Hershel saves a dehydrated Sasha by hooking her up to an IV. She comes to and chides him for being so stupid and for endangering his own life to save the patients. But because he’s so stupid, he’s also a hero. Hershel grins.
Rick and Maggie try to reinforce the perimeter fence, but the zombie herd is getting too big to control. A shot rings out inside the prison, and Rick tells Maggie to go see what’s going on. She warns him that he can’t save the fence alone, and runs off. Rick fetches Carl, who finally gets the chance to prove to his dad that he should be allowed to carry his gun all the time: The zombies break down the fence and surge into the courtyard and the two Grimes men must mow the walkers down with machine guns. Conveniently, the survivors keep their weapons armory right outside by the fence, which seems like a really poor choice due to rain and rust and whatnot, but at least their location allows Rick and Carl to go all Call of Duty on the zombies.
Inside the prison, the shit’s going down. Glenn hits the endstage and starts choking on his own blood upstairs while the patients are turning into zombies on the floor below. There’s a mini zombie massacre downstairs while Lizzie leads Bagged Zombie away from Glenn. Hershel runs upstairs to help Glenn and stops to grab Caleb’s weapons. Unfortunately, Caleb is already a zombie so he takes a knife to the brain. Rest in peace, Doctor Caleb S. Hershel makes sure Lizzie and Another Little Boy are safe in their cell and then borrows Lizzie’s zombie-luring techniques to dispatch another walker away from the children’s view. He realizes the only way to save Glenn is to snag the intubation bag off of Bagged Zombie and is rescued by Maggie’s sharpshooting techniques since she busted her way into Cellblock A once she realized her father and her lover were in danger.
Hershel bags Glenn and tries to keep him alive.
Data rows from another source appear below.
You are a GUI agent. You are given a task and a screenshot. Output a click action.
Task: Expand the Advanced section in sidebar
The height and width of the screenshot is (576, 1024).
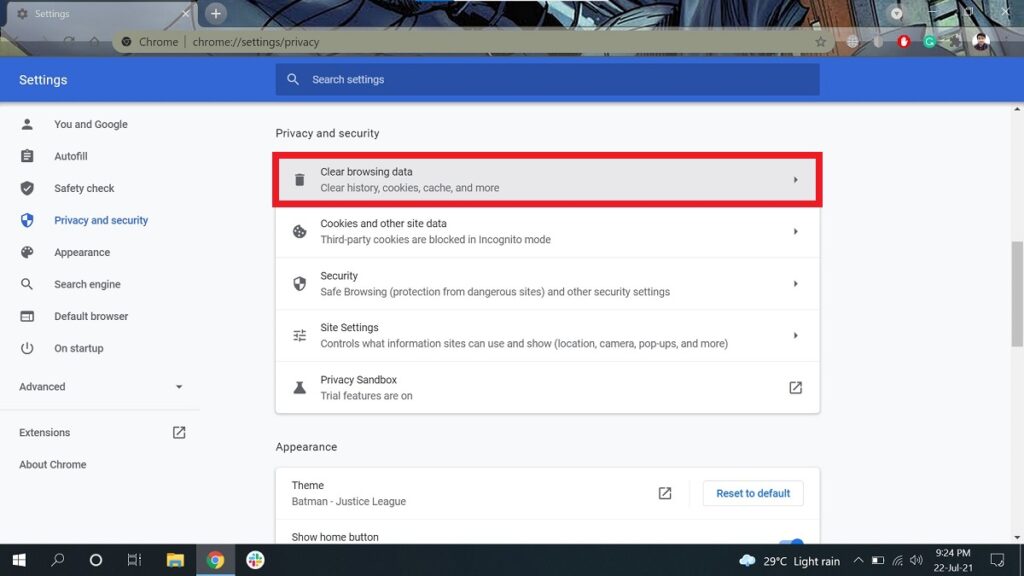(x=100, y=387)
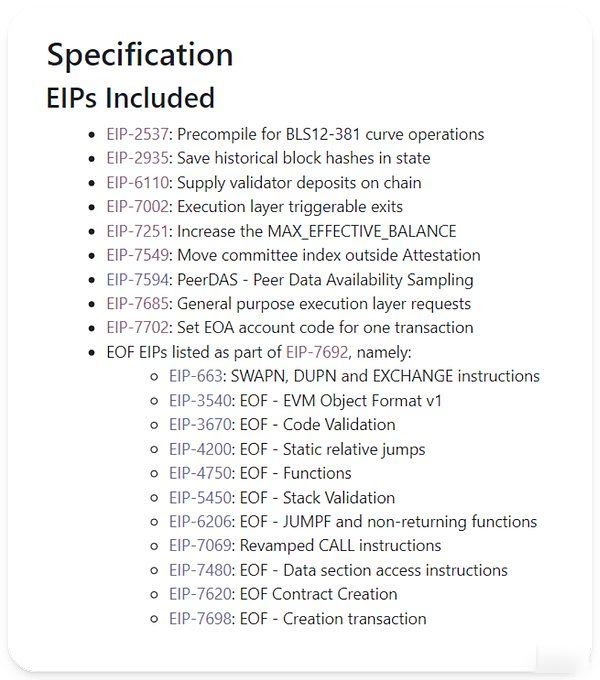
Task: Open the EIP-7702 EOA account code link
Action: tap(137, 327)
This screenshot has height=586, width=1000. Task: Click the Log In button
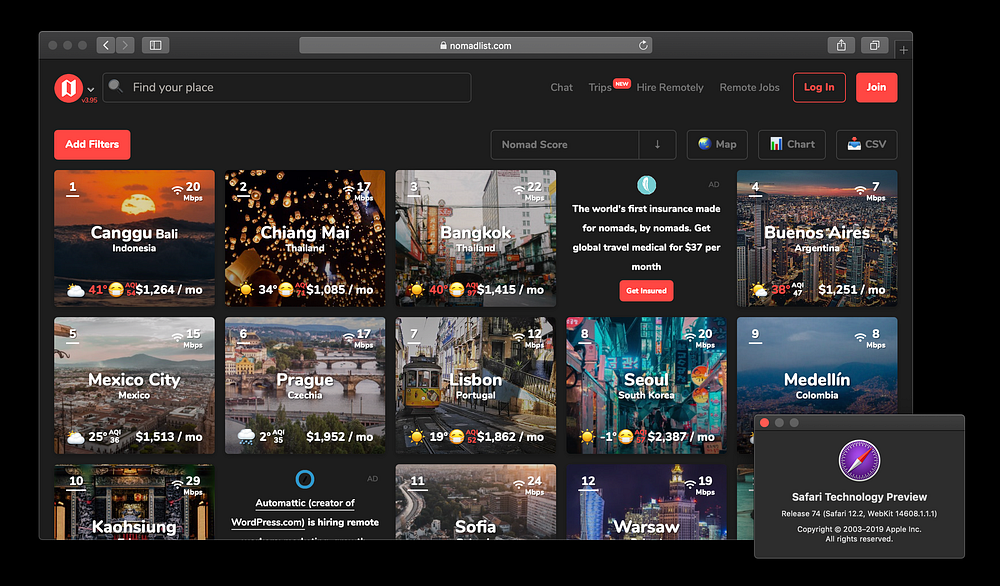[819, 87]
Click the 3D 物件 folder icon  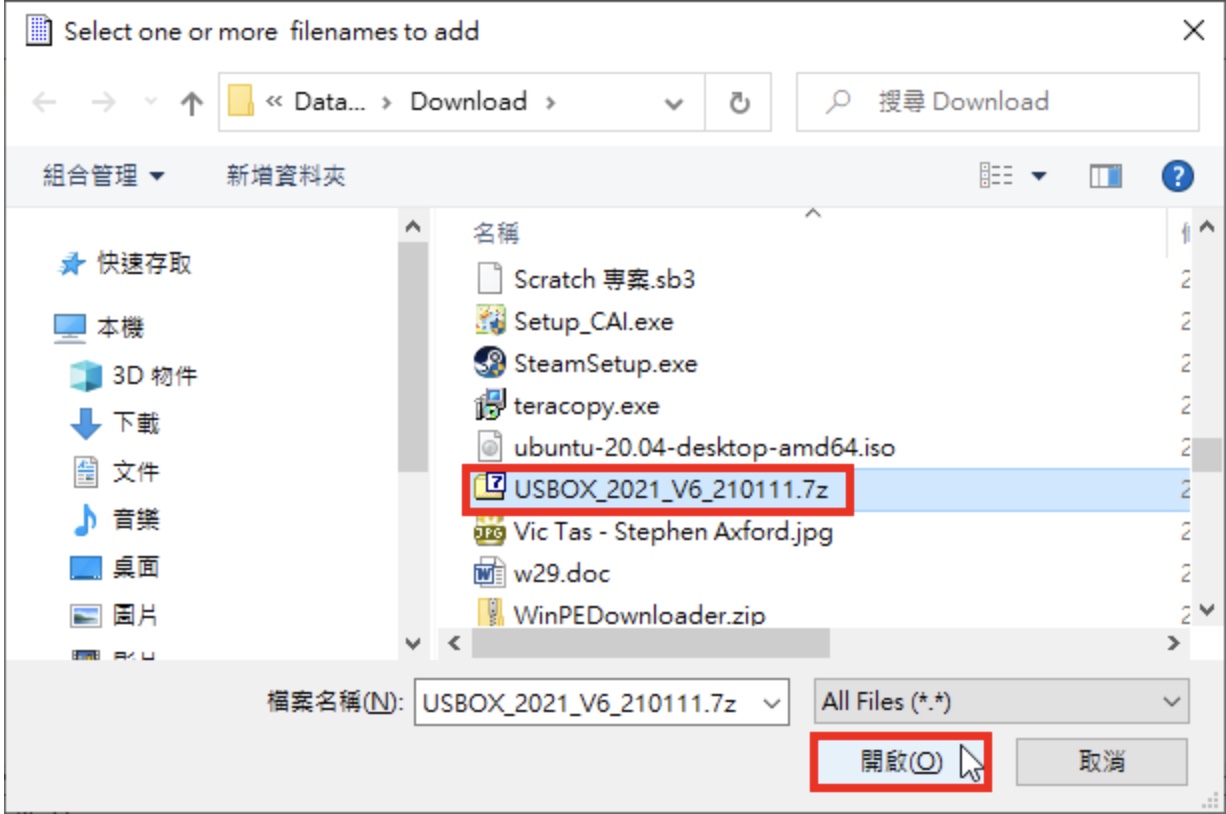(86, 376)
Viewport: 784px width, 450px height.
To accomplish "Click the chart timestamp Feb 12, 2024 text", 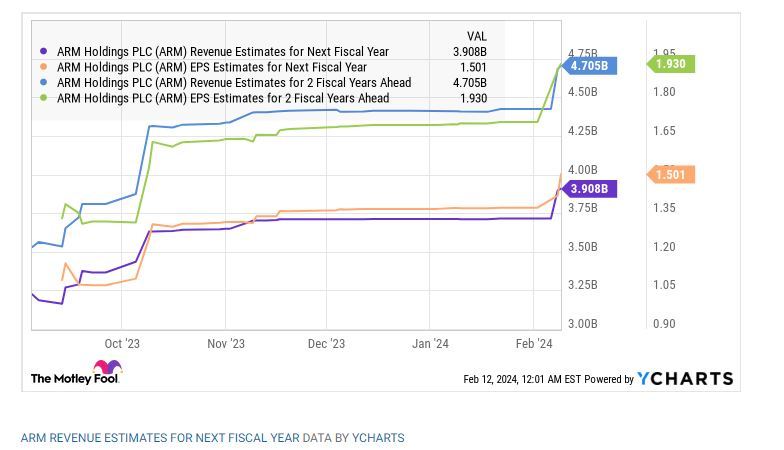I will coord(521,380).
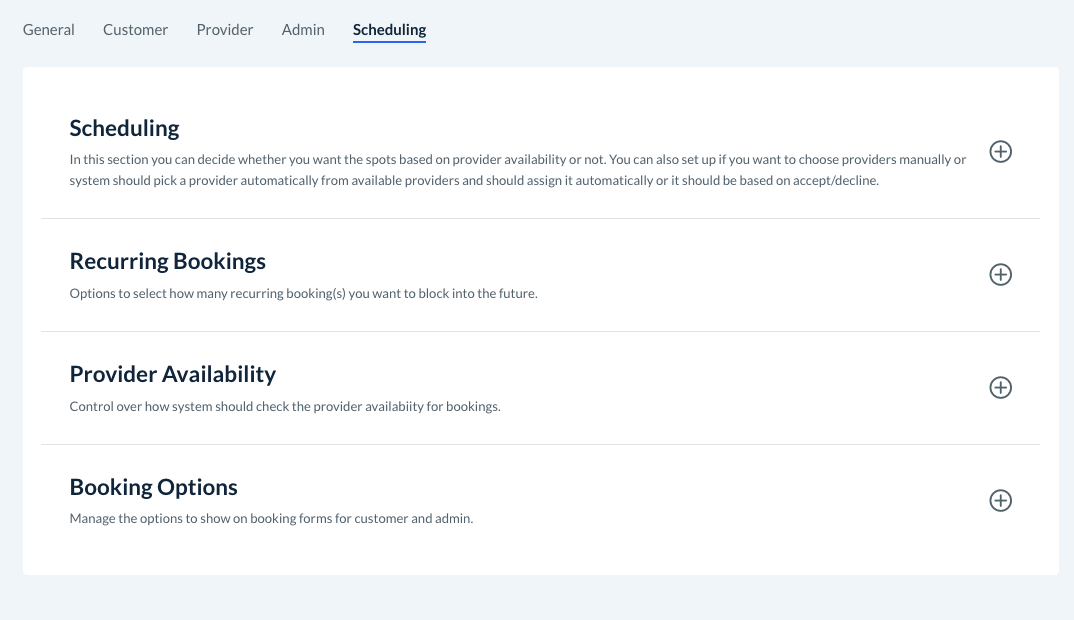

Rick and Carl sweep through the pile of dead, decaying zombies and make sure they’re all double-dead. It’s all going to be okay, because the antibiotics brigade finally arrives. Bob, who was once an army medic, helps Hershel administer the much-needed medicine and it looks like they’re turning a corner – Glenn makes it through the night and there haven’t been any other deaths. Hershel tries to read his bible but breaks down. When he recovers, he’s a super-optimistic bad-ass. No more sad souls. Everything’s going to be okay, even if Rick wants to be a farmer instead of telling Daryl about Carol. The former Sheriff even pauses to savor the taste of his freshly-grown beans with his son. All will be okay in Prisonville, after all, right? The worst is over. They have antibiotics and they’ll save all the sick people. They’ve been through hell but now they can get back to surviving. Easy-peesy lemon squeezy, right? Of course.
But wait! Someone’s spying on the prison from just outside the fence! The spy wears an eye-patch and the strong shoulders of a man we used to know! OH HOLY SHIT. The Governor is back. Just when Michonne decided to stop tracking him, that damn guy has returned to haunt the survivors. Go away, Governor! Go find another group of people to terrorize! Let them recover and read some trashy magazines for a little while at the very least!